While BellaSeno contributed its additive manufacturing expertise, Fraunhofer IZI was responsible for developing GMP-compliant processes, quality assurance and quality control. The resulting infrastructure, incl. SOPs and documentation, was then certified and transferred to BellaSeno.
“We are delighted to have established a truly unique additive manufacturing facility together with Fraunhofer IZI,” said Mohit Chhaya, Ph.D., CEO of BellaSeno. "This will not only ensure leading-edge manufacturing of our own products, but also enables us to provide contract manufacturing of resorbable medical implants for a wide range of applications."

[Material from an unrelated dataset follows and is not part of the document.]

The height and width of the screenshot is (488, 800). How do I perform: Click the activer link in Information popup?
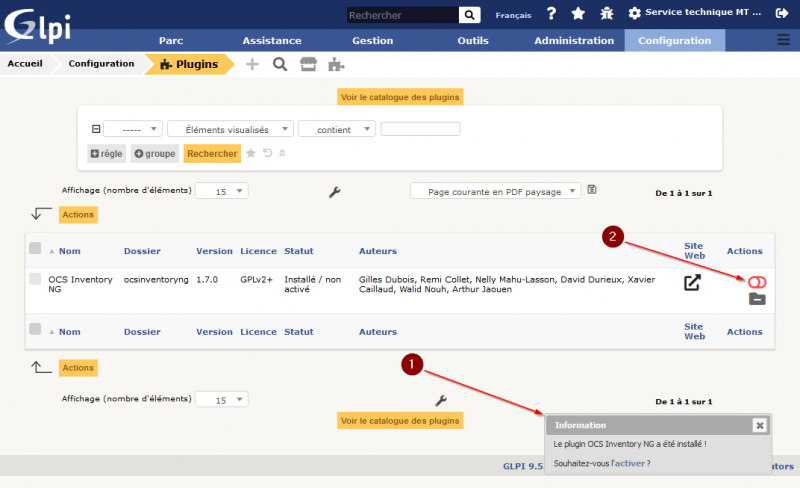pos(629,463)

He added that BellaSeno is the one of the first European companies with an ISO13485 certification covering the entire additive design and manufacturing process. Moreover, the company is able to reproducibly and routinely manufacture scaffolds with feature sizes down to 150-µm - an important differentiation factor in the additive manufacturing sector.
“We are very glad to have developed a strong foundation of GMP-level production processes over the last three years in close collaboration with the Fraunhofer IZI team," said Arpita Desai, M.E., head of Quality Management at BellaSeno. “The exchange of knowledge throughout the project will allow us to produce implants in our new ISO 14644 Class 7 cleanroom facility at a much higher quality compared to current standards – leading to safer patient outcomes."

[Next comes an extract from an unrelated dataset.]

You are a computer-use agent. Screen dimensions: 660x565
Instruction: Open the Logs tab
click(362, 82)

Senella is a patented porous scaffold made of absorbable Polycaprolactone (PCL) containing highly-specialized topological and design features, which act as recipients for injected fat tissue isolated with a standard liposuction procedure. The implant is designed to get absorbed over a span of two years and to provide a stable platform for the injected fat tissue to mature, adapt to its environment and stabilize. The clinical end result is a natural soft tissue without remnants of foreign material. Senella therefore has the potential to alleviate the complications found in current breast reconstruction and augmentation approaches.

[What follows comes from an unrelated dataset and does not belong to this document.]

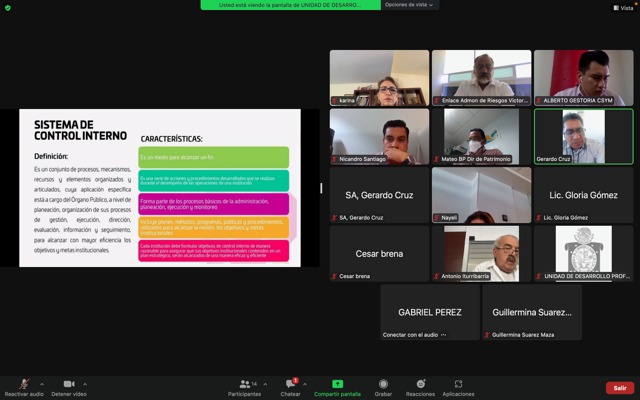Open the Chatear chat panel

click(x=291, y=385)
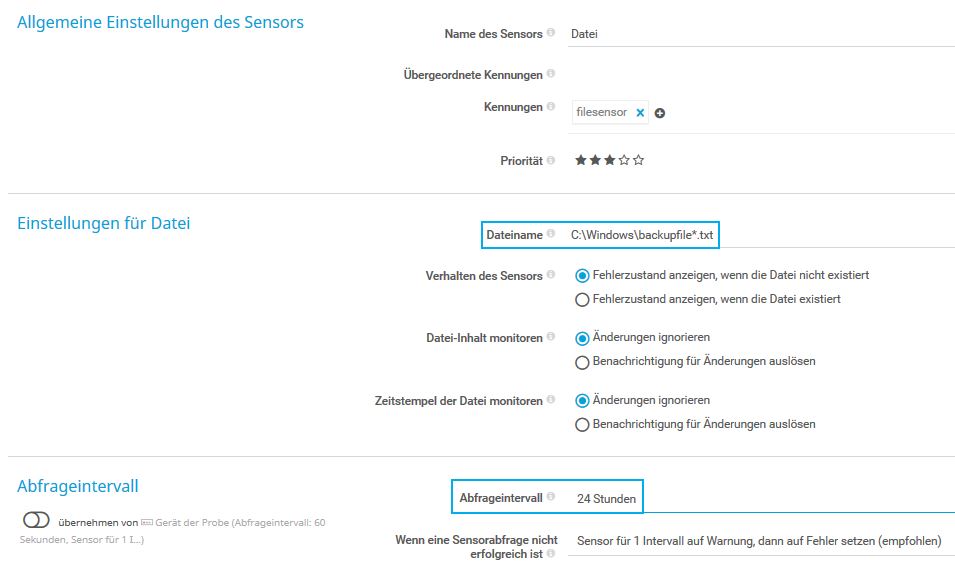Open info tooltip for "Zeitstempel der Datei monitoren"

click(550, 400)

The Fraunhofer Institute for Cell Therapy and Immunology IZI investigates and develops solutions to specific problems at the interfaces of medicine, life sciences and engineering. One of the institute‘s main tasks is to conduct contract research for companies, hospitals, diagnostic laboratories and research institutes operating in the field of biotechnology, pharmaceuticals and medical engineering. The Fraunhofer IZI develops, optimizes and validates methods, materials and products for the business units Cell and Gene Therapy, Drugs and Diagnostics. Its areas of competence lie in cell biology, immunology, drug biochemistry, bioanalytics and bioproduction as well as process development and automation. In these areas, research specifically focusses on the indications oncology, immunological diseases as well as infectious diseases and neurodegenerative diseases.
The institute works in close cooperation with hospital institutions and performs quality tests besides carrying out the GMP-compliant manufacture of clinical test samples. Furthermore, it helps partners obtain manufacturing licenses and permits.